La verdad es que la teoría de la simbiogénesis empezó con el ruso Kostantin Merezhovsky, una persona bastante antidarwinista que decía que con la selección natural era imposible crear vida nueva, que ésta siempre viene de la simbiogénesis. Merezhovsky era un genio; hizo cosas impresionantes a principios del siglo pasado, como un árbol filogénico de relaciones entre los organismos vivos a través de anatomosis –dos ramas que se unen para formar una rama compleja– que es perfecto. Yo lo que hice fue dibujar círculos y decir: esto son las plantas, esto los animales, esto los protoctistas (los seres más primitivos). Definí los grupos, pero la idea de Merezhovsky era perfecta. El empezó a publicar en l905, pero pertenecía a una escuela de ciencia, la rusa, que estaba bloqueada en el oeste. Escribió en francés, inglés, alemán y ruso. Hay que decir que la ciencia oficial del momento rechazaba sus ideas porque no estaba preparada. No es cierto que mi teoría saliera de la nada.
–Ahora es una teoría asumida.
Siempre hubo gente que estuvo de acuerdo con ella. Pero los descubrimientos empiezan casi siempre como algo esotérico, en un laboratorio muy pequeño con una sola persona, y de eso a ser un hecho científico hay mucho camino. Y al final no existen hechos científicos que no entren en la mentalidad de la época. Si están en contra de las ideas generales, no serán aceptados.
–¿Por qué le apasionan tanto las bacterias? ¿Porque son el origen de la vida o porque ha podido demostrar que son el origen de la vida?

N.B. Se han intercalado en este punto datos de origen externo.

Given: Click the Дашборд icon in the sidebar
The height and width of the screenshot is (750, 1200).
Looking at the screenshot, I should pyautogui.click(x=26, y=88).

¿Sabe que nunca he estudiado microbiología? He estudiado zoología y genética, sobre todo.
–Pero todo el mundo la considera una microbióloga.
Pero yo no, y los microbiólogos tampoco. Yo me considero una evolucionista. No hablo del origen de la vida sino de los orgánulos que hay dentro de la célula. Hay cosas dentro de ella que son como bacterias, y al darme cuenta de que esas bacterias eran los antepasados de la célula pensé que para comprender los genes tenía que comprender las bacterias. Los otros evolucionistas piensan que las bacterias están fuera de su campo genético, dicen que no importan porque no son cromosomas. Yo he estudiado mucha bacteriología, pero no oficialmente. Aprendí mucho de Ricard Guierrero, de la Universidad Autónoma de Barcelona. Hemos trabajado juntos 20 años.
–¿Por qué vino a España a estudiar bacterias exóticas? Tengo un amigo que dice que las cosas se encuentran donde se buscan.
Eso es verdad. Empecé a estudiarlas en l977 en baja California, México. Allí empecé con mi español, y por primera vez vi un tapete microbiano -visibles sólo en lugares demasiado calientes, fríos o salados para las formas de vida superiores– que dan la idea de cómo era el paisaje en el planeta hace miles de millones de años. Fui a México por primera vez a los 16 años y me dijeron que no podía comprender el país si no iba a la madre patria. México me fascinó.